▶ **Task statement**
If a line below falls between the line with "Screen dimensions: 791x597" and the line with "Task: Select the", or is one of those two, output it exactly; output nothing else and no pictures.

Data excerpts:
Start of Block
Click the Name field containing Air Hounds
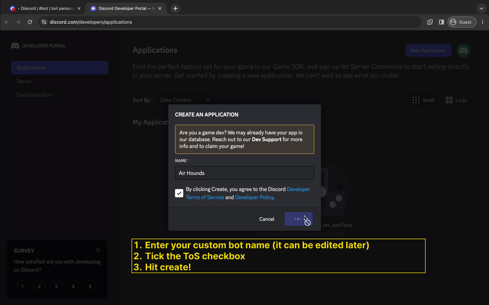tap(244, 173)
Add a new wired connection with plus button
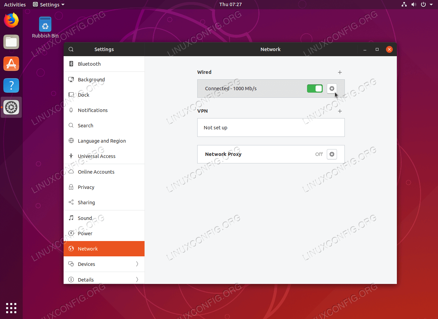The height and width of the screenshot is (319, 438). click(340, 72)
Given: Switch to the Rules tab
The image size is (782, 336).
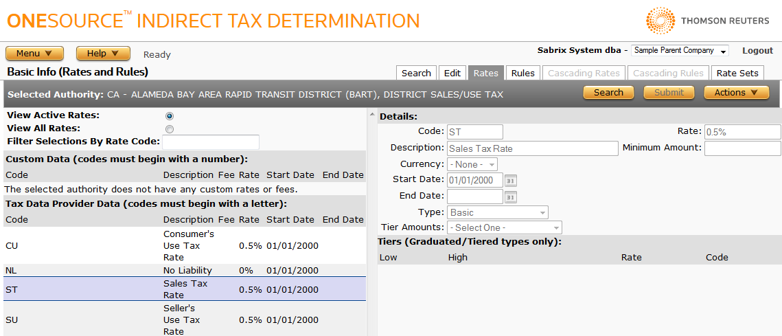Looking at the screenshot, I should point(522,73).
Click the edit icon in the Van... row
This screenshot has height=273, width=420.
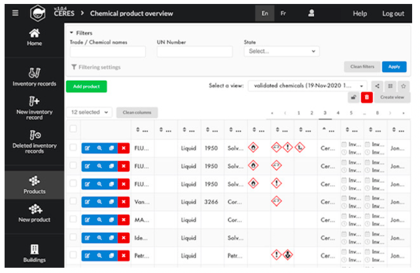pos(86,202)
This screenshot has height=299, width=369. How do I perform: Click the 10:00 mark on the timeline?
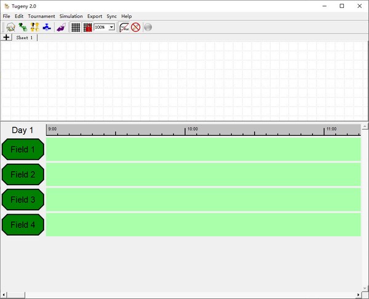[x=186, y=131]
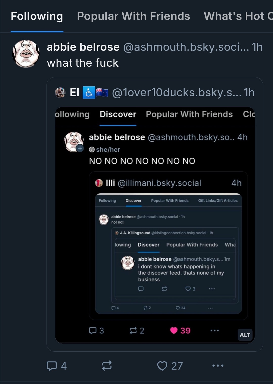Toggle the pink heart showing 39 likes

pos(174,330)
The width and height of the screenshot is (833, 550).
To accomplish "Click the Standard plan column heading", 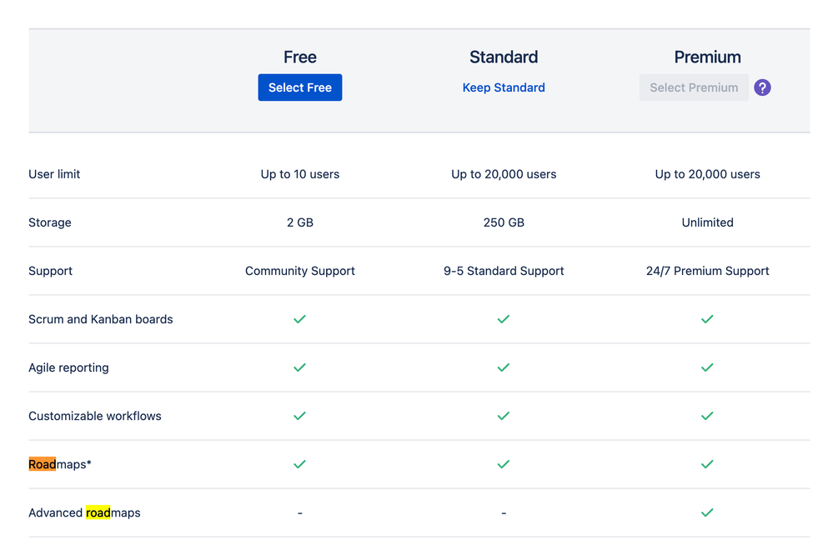I will click(504, 58).
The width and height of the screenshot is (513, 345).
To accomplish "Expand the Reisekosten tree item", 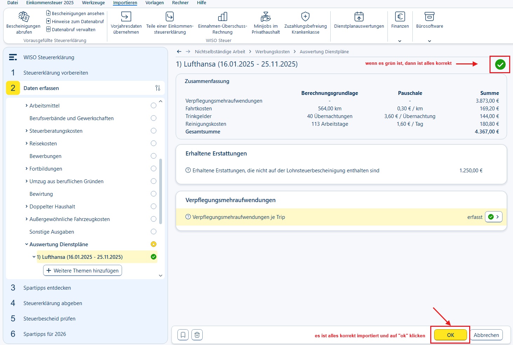I will (27, 143).
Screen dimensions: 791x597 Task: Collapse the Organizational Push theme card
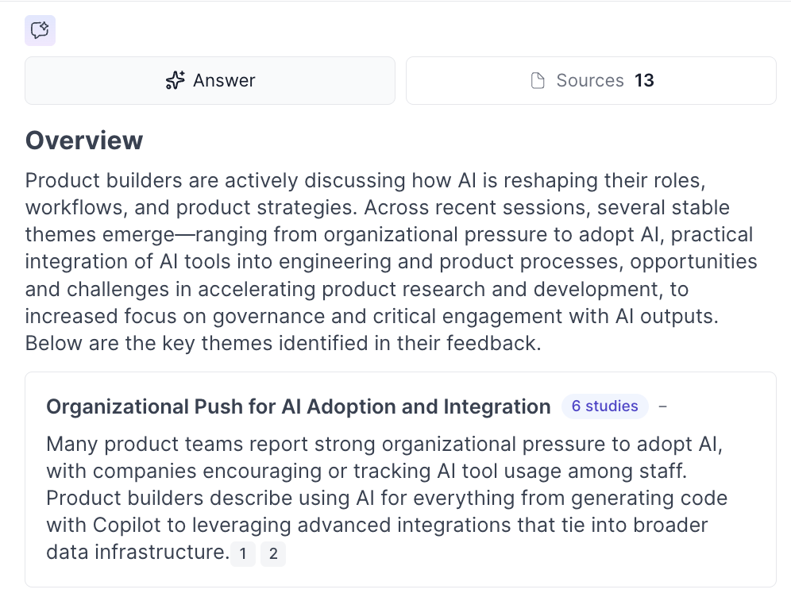(663, 406)
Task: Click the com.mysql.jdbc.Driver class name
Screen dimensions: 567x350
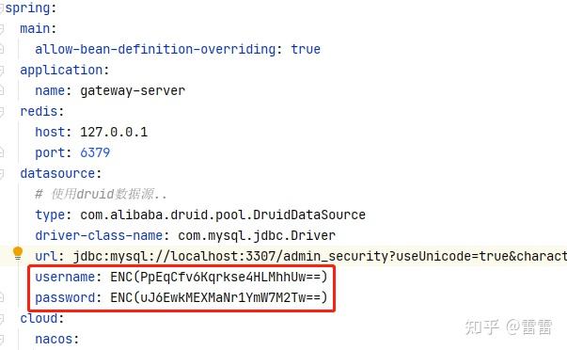Action: click(x=257, y=235)
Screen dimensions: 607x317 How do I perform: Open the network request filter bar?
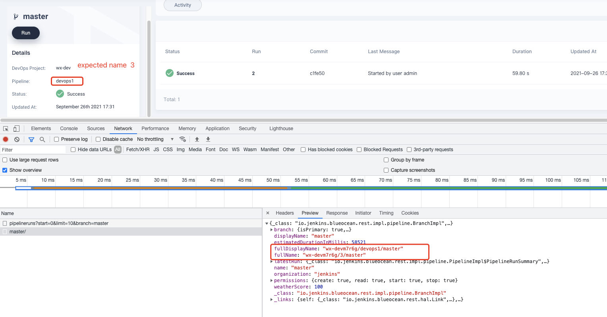(31, 139)
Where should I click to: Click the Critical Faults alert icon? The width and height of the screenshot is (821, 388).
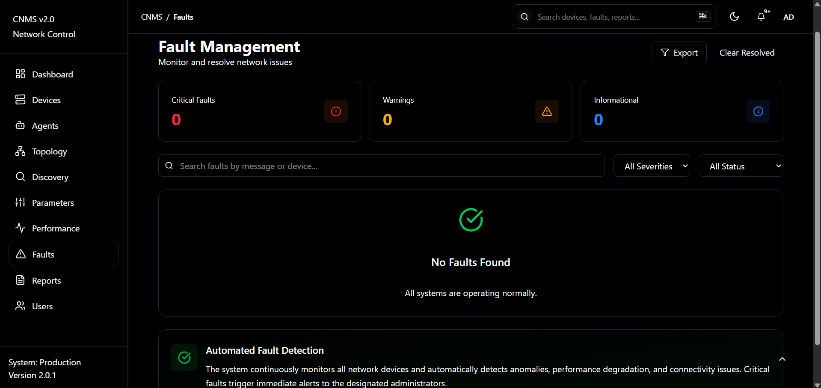[336, 112]
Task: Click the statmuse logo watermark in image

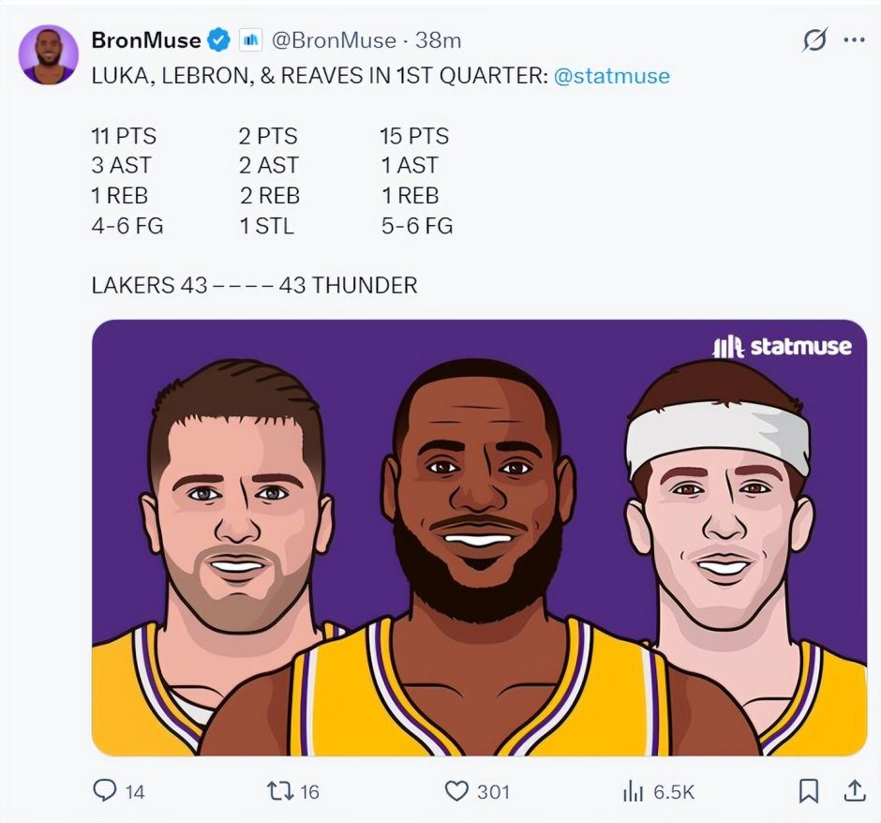Action: click(782, 347)
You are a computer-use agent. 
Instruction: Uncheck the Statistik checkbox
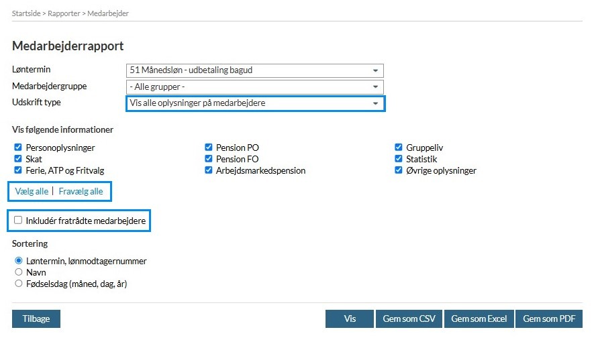(x=399, y=159)
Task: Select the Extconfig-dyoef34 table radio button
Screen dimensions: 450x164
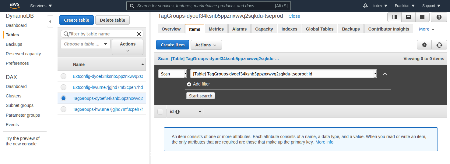Action: pos(63,76)
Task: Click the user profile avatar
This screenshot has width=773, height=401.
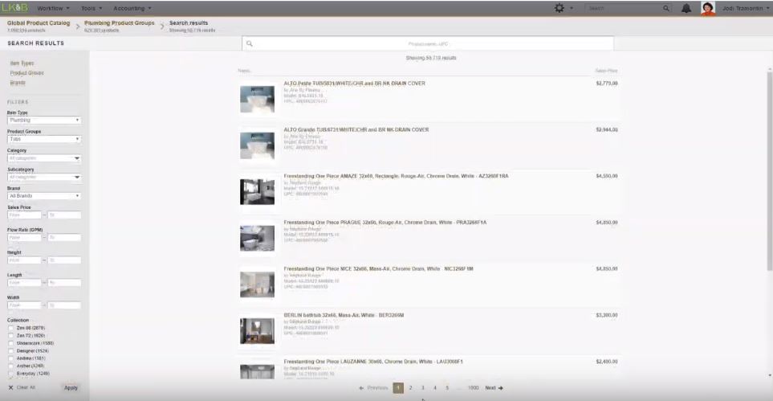Action: [707, 8]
End of Block
▶ **Completed task**
Screen dimensions: 791x597 Task: Collapse the Organizational Push theme card
(663, 406)
Task: Click the com.mysql.jdbc.Driver class name
Screen dimensions: 567x350
Action: click(x=257, y=235)
Screen dimensions: 607x317 How do I perform: Open the network request filter bar?
(31, 139)
Where should I click to: Click the Critical Faults alert icon? The width and height of the screenshot is (821, 388).
[336, 112]
Task: Click the statmuse logo watermark in image

Action: click(782, 347)
You are a computer-use agent. 
Instruction: Uncheck the Statistik checkbox
(x=399, y=159)
Task: Select the Extconfig-dyoef34 table radio button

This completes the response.